Transcribe all of the rows below, reproducing every line without any change.

Collected data:
>>

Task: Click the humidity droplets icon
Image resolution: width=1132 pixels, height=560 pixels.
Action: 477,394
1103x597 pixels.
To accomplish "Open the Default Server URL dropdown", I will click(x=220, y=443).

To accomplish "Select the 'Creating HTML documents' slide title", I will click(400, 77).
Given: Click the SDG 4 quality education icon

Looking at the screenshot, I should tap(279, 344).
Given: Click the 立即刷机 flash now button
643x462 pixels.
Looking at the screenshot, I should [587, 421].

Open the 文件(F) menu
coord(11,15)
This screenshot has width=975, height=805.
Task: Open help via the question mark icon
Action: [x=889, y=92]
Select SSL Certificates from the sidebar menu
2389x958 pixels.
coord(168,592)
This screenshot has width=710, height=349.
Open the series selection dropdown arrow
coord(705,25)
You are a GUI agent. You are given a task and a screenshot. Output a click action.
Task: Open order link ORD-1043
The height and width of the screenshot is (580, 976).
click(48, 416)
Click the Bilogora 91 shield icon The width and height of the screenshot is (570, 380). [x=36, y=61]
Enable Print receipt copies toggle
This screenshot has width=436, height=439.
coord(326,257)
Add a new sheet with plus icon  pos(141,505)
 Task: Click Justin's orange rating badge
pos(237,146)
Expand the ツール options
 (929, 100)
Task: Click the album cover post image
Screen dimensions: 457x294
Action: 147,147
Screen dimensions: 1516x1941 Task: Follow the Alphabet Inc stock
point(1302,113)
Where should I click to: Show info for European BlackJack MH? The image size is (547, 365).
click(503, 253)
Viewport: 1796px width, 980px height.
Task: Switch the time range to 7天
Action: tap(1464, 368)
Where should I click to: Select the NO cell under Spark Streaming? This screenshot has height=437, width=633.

<<

# OUTPUT:
Task: Click the humidity droplets icon
Image resolution: width=1132 pixels, height=560 pixels.
Action: 477,394
1103x597 pixels.
To accomplish "Open the Default Server URL dropdown", I will click(x=220, y=443).

To accomplish "Select the 'Creating HTML documents' slide title", I will click(400, 77).
Given: Click the SDG 4 quality education icon

Looking at the screenshot, I should tap(279, 344).
Given: Click the 立即刷机 flash now button
643x462 pixels.
Looking at the screenshot, I should [587, 421].

Open the 文件(F) menu
coord(11,15)
This screenshot has width=975, height=805.
Task: Open help via the question mark icon
Action: [x=889, y=92]
Select SSL Certificates from the sidebar menu
2389x958 pixels.
coord(168,592)
This screenshot has width=710, height=349.
Open the series selection dropdown arrow
coord(705,25)
You are a GUI agent. You are given a task and a screenshot. Output a click action.
Task: Open order link ORD-1043
The height and width of the screenshot is (580, 976).
click(48, 416)
Click the Bilogora 91 shield icon The width and height of the screenshot is (570, 380). [x=36, y=61]
Enable Print receipt copies toggle
This screenshot has width=436, height=439.
coord(326,257)
Add a new sheet with plus icon  pos(141,505)
 Task: Click Justin's orange rating badge
pos(237,146)
Expand the ツール options
 (929, 100)
Task: Click the album cover post image
Screen dimensions: 457x294
Action: 147,147
Screen dimensions: 1516x1941 Task: Follow the Alphabet Inc stock
point(1302,113)
Where should I click to: Show info for European BlackJack MH? The image size is (547, 365).
click(503, 253)
Viewport: 1796px width, 980px height.
Task: Switch the time range to 7天
Action: tap(1464, 368)
Where should I click to: Select the NO cell under Spark Streaming? This screenshot has height=437, width=633.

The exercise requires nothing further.